::: Brano

Questo libro mi è stato gentilmente prestato da Stefano, che durante una chiacchierata davanti alla macchinetta del caffè ha fatto riferimento alla "Fortezza Bastiani", ma non trovando una mia pronta risposta mi ha chiesto "ma come non hai letto Il deserto dei Tartari?".
E così la mattina seguente sulla mia scrivania c'era il romanzo di Dino Buzzati.
Il libro è davvero bellissimo e sale immediatamente in vetta alla mia classifica personale, diciamo almeno sul podio. La scrittura magistrale dell'autore bellunese porta inspiegabilmente il lettore a divorare una pagina dopo l'altra, quasi non accorgendosi del tempo che passa... esattamente come accade al protagonista del racconto.
Aggiungo solo il commento (che è assolutamente perfetto) di una mia amica:
"forse questo libro piace a tutti, perchè tutti un po' si rivedono in questo libro".

::::::

- [Serie di compiti]
• A. Estrai dal brano il testo che inizia con "Il libro è davvero" e termina con "protagonista del racconto.".
• B. Rispondi alle seguenti domande basandoti sul brano.
(i) Chi ha prestato il libro a chi scrive?
(ii) Davanti a che cosa si è svolta la chiacchierata in cui si è parlato della "Fortezza Bastiani"?
(iii) Dove si trovava il romanzo la mattina seguente?

::: Righe di dati

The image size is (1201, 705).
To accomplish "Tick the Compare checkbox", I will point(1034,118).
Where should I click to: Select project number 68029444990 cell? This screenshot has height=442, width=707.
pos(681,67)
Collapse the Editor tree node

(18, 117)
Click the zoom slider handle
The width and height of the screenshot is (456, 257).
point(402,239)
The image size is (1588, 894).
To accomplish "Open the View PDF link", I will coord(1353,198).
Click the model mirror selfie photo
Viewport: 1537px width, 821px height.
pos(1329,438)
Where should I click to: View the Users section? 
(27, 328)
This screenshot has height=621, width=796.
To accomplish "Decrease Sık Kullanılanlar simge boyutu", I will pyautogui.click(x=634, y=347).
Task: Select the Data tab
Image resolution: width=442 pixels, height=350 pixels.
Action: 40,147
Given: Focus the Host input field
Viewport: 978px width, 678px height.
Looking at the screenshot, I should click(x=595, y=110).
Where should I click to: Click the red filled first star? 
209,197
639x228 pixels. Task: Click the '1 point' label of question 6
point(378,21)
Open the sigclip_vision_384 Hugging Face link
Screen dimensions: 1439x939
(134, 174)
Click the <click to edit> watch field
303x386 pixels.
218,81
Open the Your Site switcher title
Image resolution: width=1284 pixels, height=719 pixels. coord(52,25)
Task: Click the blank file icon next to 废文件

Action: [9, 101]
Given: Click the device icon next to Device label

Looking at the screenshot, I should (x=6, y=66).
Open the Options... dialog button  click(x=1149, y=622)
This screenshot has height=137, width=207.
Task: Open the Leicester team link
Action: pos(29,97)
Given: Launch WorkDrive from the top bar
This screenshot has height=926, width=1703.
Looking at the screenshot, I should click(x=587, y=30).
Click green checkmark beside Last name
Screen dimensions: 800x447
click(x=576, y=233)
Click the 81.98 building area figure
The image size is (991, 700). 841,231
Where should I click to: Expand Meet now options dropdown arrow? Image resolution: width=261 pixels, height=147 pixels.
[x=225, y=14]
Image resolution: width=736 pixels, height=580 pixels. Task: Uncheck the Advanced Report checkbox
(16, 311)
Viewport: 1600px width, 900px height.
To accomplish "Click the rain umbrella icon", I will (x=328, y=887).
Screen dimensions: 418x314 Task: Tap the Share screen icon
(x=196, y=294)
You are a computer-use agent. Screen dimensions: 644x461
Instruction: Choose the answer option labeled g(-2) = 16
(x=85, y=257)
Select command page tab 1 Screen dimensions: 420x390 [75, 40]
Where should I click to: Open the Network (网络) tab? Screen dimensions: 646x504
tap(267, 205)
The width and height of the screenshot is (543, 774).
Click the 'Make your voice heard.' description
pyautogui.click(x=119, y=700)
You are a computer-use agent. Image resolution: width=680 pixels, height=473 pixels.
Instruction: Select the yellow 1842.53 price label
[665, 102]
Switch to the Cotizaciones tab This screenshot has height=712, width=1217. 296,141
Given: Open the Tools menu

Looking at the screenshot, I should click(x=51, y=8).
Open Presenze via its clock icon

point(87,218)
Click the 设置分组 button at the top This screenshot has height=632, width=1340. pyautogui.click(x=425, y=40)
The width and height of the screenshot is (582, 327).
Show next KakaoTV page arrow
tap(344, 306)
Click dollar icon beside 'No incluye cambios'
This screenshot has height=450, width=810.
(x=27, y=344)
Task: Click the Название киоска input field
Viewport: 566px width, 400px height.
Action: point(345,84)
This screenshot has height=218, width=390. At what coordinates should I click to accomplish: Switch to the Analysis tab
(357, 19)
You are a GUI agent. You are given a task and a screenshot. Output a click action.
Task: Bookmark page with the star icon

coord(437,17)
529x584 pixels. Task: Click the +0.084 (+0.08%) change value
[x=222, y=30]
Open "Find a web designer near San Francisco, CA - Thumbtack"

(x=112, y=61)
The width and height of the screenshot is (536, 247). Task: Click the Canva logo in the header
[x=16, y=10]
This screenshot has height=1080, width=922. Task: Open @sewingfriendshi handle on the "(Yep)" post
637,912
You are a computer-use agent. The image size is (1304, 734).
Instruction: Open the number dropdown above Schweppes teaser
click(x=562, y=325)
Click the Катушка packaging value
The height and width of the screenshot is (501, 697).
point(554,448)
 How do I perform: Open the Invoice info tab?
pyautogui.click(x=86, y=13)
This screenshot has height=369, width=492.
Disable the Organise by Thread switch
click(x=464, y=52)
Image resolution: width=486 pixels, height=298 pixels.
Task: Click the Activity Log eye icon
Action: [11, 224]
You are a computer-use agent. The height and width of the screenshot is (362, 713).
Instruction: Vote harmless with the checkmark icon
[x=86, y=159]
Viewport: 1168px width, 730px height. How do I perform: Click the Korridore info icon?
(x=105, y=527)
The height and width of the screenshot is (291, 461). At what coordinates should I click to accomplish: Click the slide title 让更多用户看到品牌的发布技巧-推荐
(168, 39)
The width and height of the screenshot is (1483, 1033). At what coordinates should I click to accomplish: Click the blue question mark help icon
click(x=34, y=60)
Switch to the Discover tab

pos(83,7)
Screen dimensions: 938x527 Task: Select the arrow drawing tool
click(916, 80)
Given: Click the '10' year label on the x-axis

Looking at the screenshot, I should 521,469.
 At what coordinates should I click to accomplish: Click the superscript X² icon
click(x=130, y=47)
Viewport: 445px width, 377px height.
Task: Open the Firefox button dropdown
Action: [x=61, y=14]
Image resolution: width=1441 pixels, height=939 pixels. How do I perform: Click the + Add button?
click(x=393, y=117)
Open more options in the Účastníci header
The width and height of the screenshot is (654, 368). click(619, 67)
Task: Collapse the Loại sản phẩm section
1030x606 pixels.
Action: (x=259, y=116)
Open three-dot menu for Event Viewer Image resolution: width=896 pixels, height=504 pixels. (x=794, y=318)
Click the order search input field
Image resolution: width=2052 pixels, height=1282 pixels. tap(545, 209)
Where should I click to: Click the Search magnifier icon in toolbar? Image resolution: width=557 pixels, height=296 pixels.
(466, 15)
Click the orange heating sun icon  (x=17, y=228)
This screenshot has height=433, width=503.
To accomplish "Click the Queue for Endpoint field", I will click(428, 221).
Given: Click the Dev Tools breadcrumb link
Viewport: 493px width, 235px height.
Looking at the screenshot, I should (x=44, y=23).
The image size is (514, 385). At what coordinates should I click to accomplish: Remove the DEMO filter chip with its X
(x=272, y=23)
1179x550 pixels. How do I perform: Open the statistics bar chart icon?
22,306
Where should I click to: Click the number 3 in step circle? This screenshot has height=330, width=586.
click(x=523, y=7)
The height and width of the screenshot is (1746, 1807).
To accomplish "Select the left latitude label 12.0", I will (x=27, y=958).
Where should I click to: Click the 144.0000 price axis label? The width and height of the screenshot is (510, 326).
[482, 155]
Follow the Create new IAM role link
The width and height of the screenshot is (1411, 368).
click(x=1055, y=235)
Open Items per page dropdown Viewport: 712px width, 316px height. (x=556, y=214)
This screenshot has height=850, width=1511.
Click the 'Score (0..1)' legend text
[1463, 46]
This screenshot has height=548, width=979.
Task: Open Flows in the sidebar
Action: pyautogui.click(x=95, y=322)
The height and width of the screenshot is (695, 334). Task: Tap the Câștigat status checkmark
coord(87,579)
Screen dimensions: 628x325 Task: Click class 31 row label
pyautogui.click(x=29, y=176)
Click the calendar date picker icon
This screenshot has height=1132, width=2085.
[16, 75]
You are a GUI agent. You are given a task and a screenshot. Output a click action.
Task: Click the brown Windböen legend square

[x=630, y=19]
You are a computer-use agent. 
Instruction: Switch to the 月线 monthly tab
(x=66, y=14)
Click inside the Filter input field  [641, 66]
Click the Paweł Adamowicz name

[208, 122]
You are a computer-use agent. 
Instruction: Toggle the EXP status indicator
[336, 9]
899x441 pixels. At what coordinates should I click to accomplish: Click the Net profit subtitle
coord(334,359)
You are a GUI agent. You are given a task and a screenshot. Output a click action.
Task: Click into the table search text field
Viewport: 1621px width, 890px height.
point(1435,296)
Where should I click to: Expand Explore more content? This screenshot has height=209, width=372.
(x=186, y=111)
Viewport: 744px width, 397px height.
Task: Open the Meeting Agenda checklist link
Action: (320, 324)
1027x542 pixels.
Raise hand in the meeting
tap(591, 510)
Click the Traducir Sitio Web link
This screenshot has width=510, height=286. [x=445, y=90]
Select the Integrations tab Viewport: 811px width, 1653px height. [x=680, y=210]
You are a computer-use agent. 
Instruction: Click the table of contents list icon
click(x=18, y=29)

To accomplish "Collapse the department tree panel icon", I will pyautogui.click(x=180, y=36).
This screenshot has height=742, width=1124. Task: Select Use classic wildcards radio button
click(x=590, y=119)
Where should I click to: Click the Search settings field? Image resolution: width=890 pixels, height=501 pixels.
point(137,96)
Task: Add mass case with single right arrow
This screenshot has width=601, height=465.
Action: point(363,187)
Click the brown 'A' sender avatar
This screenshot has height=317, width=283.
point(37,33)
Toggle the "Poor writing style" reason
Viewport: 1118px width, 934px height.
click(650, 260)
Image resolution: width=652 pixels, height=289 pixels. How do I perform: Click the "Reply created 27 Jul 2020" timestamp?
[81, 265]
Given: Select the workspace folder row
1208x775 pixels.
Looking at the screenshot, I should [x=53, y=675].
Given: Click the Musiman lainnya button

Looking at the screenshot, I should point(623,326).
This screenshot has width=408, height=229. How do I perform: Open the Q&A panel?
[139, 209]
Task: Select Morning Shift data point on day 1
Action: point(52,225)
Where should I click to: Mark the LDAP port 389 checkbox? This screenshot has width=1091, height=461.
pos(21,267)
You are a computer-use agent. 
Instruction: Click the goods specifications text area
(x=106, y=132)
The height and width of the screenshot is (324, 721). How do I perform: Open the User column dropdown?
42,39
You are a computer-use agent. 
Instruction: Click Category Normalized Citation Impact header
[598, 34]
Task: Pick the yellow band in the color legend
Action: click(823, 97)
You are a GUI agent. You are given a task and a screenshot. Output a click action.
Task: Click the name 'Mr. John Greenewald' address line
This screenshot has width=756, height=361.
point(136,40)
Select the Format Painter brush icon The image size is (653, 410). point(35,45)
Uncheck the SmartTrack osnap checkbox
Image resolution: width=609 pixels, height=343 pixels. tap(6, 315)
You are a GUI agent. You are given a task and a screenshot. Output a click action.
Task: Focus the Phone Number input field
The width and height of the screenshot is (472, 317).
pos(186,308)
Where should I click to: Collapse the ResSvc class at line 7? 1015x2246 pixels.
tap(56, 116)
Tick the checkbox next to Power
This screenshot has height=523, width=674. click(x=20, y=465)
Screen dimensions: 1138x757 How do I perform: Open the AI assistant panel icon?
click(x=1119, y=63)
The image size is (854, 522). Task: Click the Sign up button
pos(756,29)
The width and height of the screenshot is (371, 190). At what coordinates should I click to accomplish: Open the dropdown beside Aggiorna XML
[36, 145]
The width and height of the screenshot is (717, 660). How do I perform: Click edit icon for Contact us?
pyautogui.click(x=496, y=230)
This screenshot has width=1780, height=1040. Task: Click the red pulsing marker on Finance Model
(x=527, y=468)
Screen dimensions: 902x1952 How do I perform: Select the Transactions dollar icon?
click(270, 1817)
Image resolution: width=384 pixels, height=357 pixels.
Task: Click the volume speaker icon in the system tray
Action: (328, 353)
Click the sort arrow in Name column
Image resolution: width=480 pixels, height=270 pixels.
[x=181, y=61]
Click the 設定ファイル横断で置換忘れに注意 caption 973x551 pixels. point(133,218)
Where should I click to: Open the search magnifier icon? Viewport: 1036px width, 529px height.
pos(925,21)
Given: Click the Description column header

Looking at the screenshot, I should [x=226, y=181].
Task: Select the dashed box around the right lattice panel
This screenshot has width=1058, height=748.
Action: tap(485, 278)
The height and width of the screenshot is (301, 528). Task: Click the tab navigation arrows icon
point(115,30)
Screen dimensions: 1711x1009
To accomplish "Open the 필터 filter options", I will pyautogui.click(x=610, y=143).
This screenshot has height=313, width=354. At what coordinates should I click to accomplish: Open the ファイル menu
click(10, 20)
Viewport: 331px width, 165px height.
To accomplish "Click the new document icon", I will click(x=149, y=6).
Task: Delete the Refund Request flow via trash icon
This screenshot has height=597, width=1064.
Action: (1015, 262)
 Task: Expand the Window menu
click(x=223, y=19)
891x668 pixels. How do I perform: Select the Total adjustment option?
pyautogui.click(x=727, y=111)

::::::

- [Serie di risposte]
• A.
Il libro è davvero bellissimo e sale immediatamente in vetta alla mia classifica personale, diciamo almeno sul podio. La scrittura magistrale dell'autore bellunese porta inspiegabilmente il lettore a divorare una pagina dopo l'altra, quasi non accorgendosi del tempo che passa... esattamente come accade al protagonista del racconto.

• B.
(i) Stefano.
(ii) Davanti alla macchinetta del caffè.
(iii) Sulla scrivania di chi scrive.